# [Rows on where targets appear]
★ ★ ★ ★ ★
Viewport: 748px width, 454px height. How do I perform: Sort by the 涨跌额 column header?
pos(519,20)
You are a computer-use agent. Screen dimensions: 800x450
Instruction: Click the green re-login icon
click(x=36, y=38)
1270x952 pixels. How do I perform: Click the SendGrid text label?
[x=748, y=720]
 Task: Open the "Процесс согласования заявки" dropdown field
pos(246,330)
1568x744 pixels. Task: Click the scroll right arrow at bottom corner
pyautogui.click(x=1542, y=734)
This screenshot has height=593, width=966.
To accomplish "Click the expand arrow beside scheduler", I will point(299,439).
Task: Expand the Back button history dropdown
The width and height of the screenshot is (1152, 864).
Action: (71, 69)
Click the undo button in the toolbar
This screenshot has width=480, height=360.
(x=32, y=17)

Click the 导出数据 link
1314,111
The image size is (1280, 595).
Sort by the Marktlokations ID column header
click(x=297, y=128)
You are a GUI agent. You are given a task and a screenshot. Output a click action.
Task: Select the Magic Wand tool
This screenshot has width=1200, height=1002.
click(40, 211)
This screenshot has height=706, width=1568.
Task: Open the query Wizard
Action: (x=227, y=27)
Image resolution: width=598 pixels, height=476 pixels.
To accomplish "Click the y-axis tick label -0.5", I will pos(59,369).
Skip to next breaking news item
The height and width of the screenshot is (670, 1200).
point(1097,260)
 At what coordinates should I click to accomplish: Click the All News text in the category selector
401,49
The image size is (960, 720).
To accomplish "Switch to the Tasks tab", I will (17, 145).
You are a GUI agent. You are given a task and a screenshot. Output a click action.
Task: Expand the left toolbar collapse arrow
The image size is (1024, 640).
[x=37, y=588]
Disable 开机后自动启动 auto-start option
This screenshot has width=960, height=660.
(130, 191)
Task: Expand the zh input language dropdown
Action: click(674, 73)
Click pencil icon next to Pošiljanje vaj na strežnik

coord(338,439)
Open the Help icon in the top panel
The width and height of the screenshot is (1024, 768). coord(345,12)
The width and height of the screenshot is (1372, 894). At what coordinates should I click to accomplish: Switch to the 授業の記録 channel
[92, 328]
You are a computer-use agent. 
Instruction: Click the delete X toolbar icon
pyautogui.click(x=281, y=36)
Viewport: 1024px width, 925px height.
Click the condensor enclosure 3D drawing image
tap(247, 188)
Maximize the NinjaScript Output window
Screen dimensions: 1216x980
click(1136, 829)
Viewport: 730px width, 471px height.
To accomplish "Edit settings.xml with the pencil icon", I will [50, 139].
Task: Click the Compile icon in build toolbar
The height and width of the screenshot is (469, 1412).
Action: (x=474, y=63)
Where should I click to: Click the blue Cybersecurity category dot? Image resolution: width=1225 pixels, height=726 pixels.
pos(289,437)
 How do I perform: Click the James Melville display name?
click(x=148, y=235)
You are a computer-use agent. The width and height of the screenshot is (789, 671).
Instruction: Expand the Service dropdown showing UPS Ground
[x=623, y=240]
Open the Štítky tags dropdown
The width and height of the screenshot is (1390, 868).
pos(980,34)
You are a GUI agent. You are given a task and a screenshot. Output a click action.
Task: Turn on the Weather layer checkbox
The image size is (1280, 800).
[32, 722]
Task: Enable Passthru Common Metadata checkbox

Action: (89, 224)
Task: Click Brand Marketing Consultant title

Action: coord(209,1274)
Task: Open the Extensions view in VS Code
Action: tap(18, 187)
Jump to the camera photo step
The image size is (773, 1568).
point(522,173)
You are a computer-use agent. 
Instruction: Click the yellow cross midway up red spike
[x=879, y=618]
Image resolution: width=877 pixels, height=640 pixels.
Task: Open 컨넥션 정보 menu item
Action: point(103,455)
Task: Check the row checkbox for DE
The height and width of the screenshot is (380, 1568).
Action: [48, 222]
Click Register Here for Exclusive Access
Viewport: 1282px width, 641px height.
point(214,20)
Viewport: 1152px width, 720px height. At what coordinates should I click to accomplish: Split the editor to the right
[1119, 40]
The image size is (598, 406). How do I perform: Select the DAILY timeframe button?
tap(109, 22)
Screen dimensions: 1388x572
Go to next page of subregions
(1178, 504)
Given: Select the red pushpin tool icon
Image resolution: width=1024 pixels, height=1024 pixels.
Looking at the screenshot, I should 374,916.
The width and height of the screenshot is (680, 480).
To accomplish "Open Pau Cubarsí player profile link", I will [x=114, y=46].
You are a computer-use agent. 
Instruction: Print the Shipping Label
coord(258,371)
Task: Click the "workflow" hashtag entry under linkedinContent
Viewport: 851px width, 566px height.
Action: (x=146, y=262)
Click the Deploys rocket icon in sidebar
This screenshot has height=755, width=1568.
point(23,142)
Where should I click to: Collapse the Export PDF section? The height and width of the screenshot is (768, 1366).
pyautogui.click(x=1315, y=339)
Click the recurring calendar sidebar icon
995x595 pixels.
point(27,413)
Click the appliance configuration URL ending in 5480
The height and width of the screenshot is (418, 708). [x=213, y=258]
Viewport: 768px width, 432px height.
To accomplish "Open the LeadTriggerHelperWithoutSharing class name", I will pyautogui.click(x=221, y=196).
★ ★ ★ ★ ★
# [Stated goal]
Duplicate all of the records above word for word, keeping each line unchanged.

# [Correct result]
Viewport: 748px width, 454px height. How do I perform: Sort by the 涨跌额 column header?
pos(519,20)
You are a computer-use agent. Screen dimensions: 800x450
Instruction: Click the green re-login icon
click(x=36, y=38)
1270x952 pixels. How do I perform: Click the SendGrid text label?
[x=748, y=720]
 Task: Open the "Процесс согласования заявки" dropdown field
pos(246,330)
1568x744 pixels. Task: Click the scroll right arrow at bottom corner
pyautogui.click(x=1542, y=734)
This screenshot has height=593, width=966.
To accomplish "Click the expand arrow beside scheduler", I will point(299,439).
Task: Expand the Back button history dropdown
The width and height of the screenshot is (1152, 864).
Action: (71, 69)
Click the undo button in the toolbar
This screenshot has width=480, height=360.
(x=32, y=17)

Click the 导出数据 link
1314,111
The image size is (1280, 595).
Sort by the Marktlokations ID column header
click(x=297, y=128)
You are a GUI agent. You are given a task and a screenshot. Output a click action.
Task: Select the Magic Wand tool
This screenshot has width=1200, height=1002.
click(40, 211)
This screenshot has height=706, width=1568.
Task: Open the query Wizard
Action: (x=227, y=27)
Image resolution: width=598 pixels, height=476 pixels.
To accomplish "Click the y-axis tick label -0.5", I will pos(59,369).
Skip to next breaking news item
The height and width of the screenshot is (670, 1200).
point(1097,260)
 At what coordinates should I click to accomplish: Click the All News text in the category selector
401,49
The image size is (960, 720).
To accomplish "Switch to the Tasks tab", I will (17, 145).
You are a GUI agent. You are given a task and a screenshot. Output a click action.
Task: Expand the left toolbar collapse arrow
The image size is (1024, 640).
[x=37, y=588]
Disable 开机后自动启动 auto-start option
This screenshot has width=960, height=660.
(130, 191)
Task: Expand the zh input language dropdown
Action: click(674, 73)
Click pencil icon next to Pošiljanje vaj na strežnik

coord(338,439)
Open the Help icon in the top panel
The width and height of the screenshot is (1024, 768). coord(345,12)
The width and height of the screenshot is (1372, 894). At what coordinates should I click to accomplish: Switch to the 授業の記録 channel
[92, 328]
You are a computer-use agent. 
Instruction: Click the delete X toolbar icon
pyautogui.click(x=281, y=36)
Viewport: 1024px width, 925px height.
Click the condensor enclosure 3D drawing image
tap(247, 188)
Maximize the NinjaScript Output window
Screen dimensions: 1216x980
click(1136, 829)
Viewport: 730px width, 471px height.
To accomplish "Edit settings.xml with the pencil icon", I will [50, 139].
Task: Click the Compile icon in build toolbar
The height and width of the screenshot is (469, 1412).
Action: (x=474, y=63)
Where should I click to: Click the blue Cybersecurity category dot? Image resolution: width=1225 pixels, height=726 pixels.
pos(289,437)
 How do I perform: Click the James Melville display name?
click(x=148, y=235)
You are a computer-use agent. The width and height of the screenshot is (789, 671).
Instruction: Expand the Service dropdown showing UPS Ground
[x=623, y=240]
Open the Štítky tags dropdown
The width and height of the screenshot is (1390, 868).
pos(980,34)
You are a GUI agent. You are given a task and a screenshot. Output a click action.
Task: Turn on the Weather layer checkbox
The image size is (1280, 800).
[32, 722]
Task: Enable Passthru Common Metadata checkbox

Action: (89, 224)
Task: Click Brand Marketing Consultant title

Action: coord(209,1274)
Task: Open the Extensions view in VS Code
Action: tap(18, 187)
Jump to the camera photo step
The image size is (773, 1568).
point(522,173)
You are a computer-use agent. 
Instruction: Click the yellow cross midway up red spike
[x=879, y=618]
Image resolution: width=877 pixels, height=640 pixels.
Task: Open 컨넥션 정보 menu item
Action: point(103,455)
Task: Check the row checkbox for DE
The height and width of the screenshot is (380, 1568).
Action: [48, 222]
Click Register Here for Exclusive Access
Viewport: 1282px width, 641px height.
point(214,20)
Viewport: 1152px width, 720px height. At what coordinates should I click to accomplish: Split the editor to the right
[1119, 40]
The image size is (598, 406). How do I perform: Select the DAILY timeframe button?
tap(109, 22)
Screen dimensions: 1388x572
Go to next page of subregions
(1178, 504)
Given: Select the red pushpin tool icon
Image resolution: width=1024 pixels, height=1024 pixels.
Looking at the screenshot, I should 374,916.
The width and height of the screenshot is (680, 480).
To accomplish "Open Pau Cubarsí player profile link", I will [x=114, y=46].
You are a computer-use agent. 
Instruction: Print the Shipping Label
coord(258,371)
Task: Click the "workflow" hashtag entry under linkedinContent
Viewport: 851px width, 566px height.
Action: (x=146, y=262)
Click the Deploys rocket icon in sidebar
This screenshot has height=755, width=1568.
point(23,142)
Where should I click to: Collapse the Export PDF section? The height and width of the screenshot is (768, 1366).
pyautogui.click(x=1315, y=339)
Click the recurring calendar sidebar icon
995x595 pixels.
point(27,413)
Click the appliance configuration URL ending in 5480
The height and width of the screenshot is (418, 708). [x=213, y=258]
Viewport: 768px width, 432px height.
To accomplish "Open the LeadTriggerHelperWithoutSharing class name", I will pyautogui.click(x=221, y=196).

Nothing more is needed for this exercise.